_Task objective_
Beginning at the top of the entries below, retype each line exactly until the line containing "Screen dimensions: 198x142" has been written out; include no pictures and no later lines.

Stored items:
- - -

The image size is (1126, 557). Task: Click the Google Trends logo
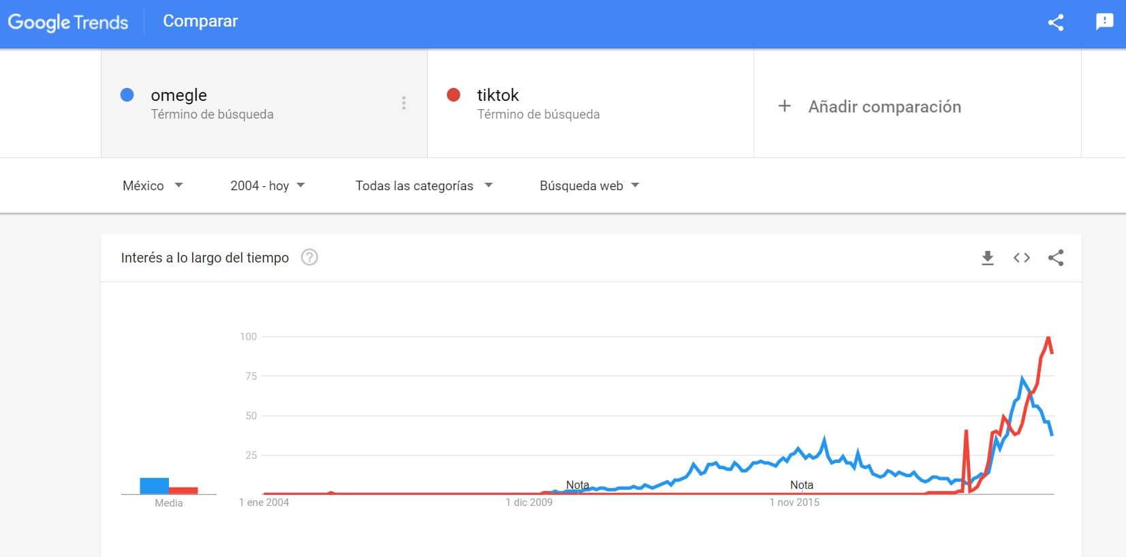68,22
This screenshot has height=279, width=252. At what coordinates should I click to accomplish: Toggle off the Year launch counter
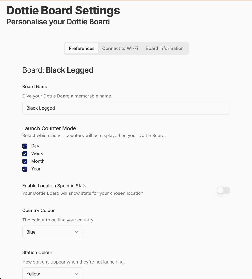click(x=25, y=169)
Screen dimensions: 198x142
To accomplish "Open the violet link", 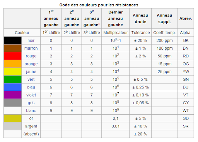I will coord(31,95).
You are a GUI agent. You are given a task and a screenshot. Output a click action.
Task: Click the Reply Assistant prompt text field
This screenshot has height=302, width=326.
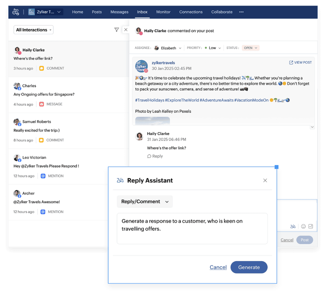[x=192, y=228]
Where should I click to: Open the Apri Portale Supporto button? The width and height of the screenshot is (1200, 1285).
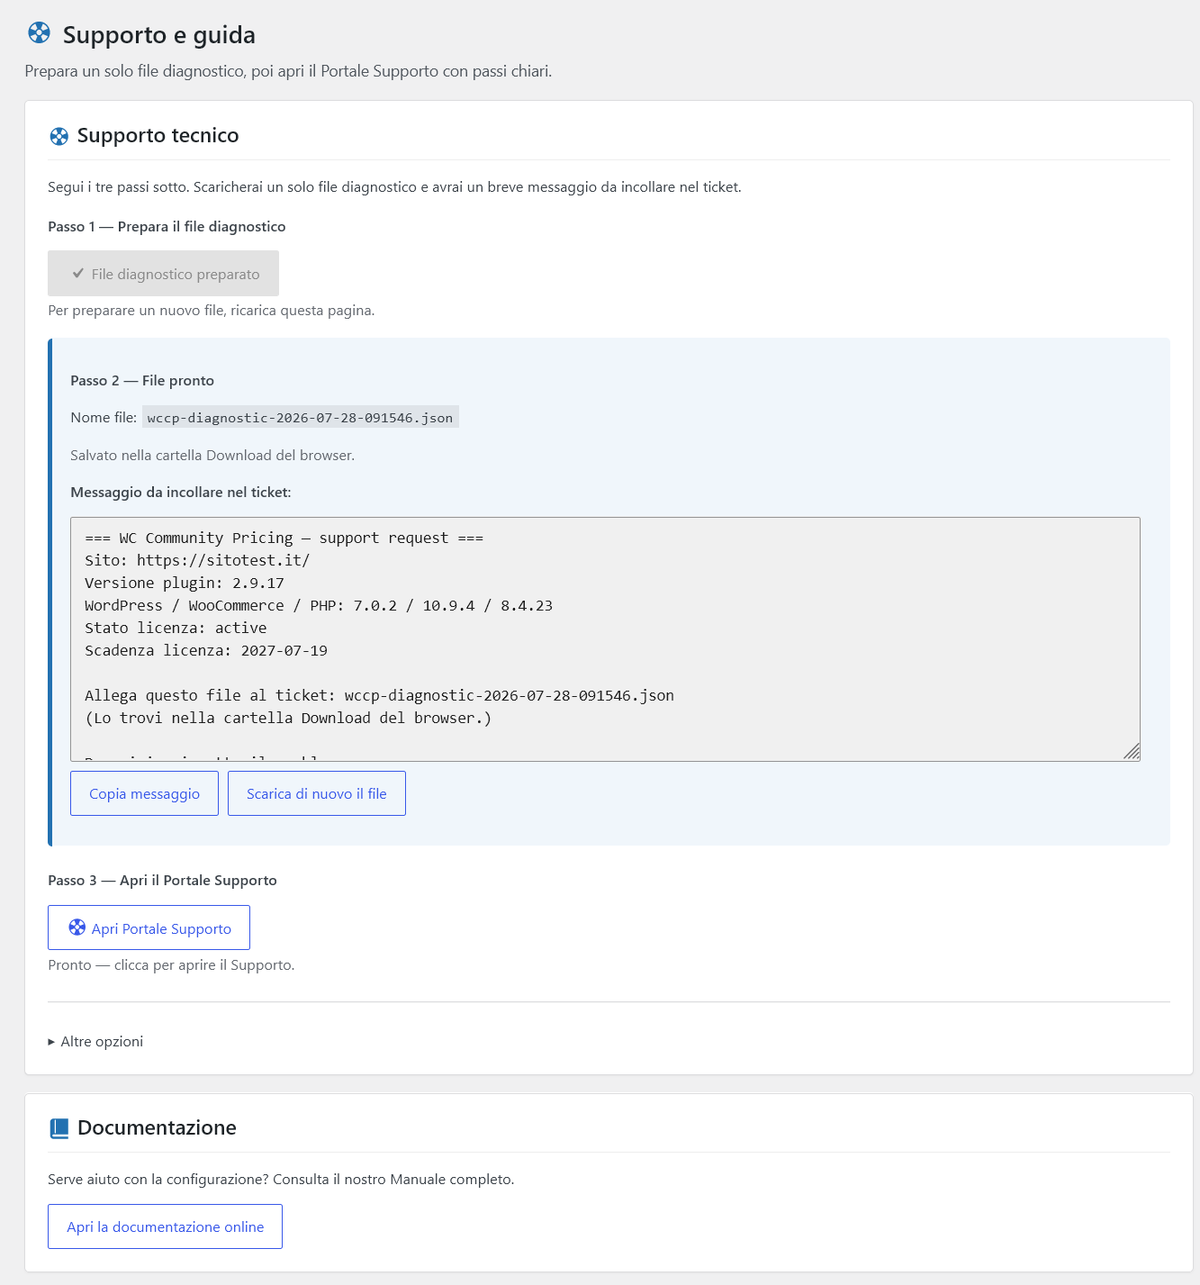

- - -

_Task result_
The image size is (1126, 557). Task: Click the Google Trends logo
68,22
This screenshot has height=279, width=252. At what coordinates should I click to accomplish: Toggle off the Year launch counter
click(x=25, y=169)
Screen dimensions: 198x142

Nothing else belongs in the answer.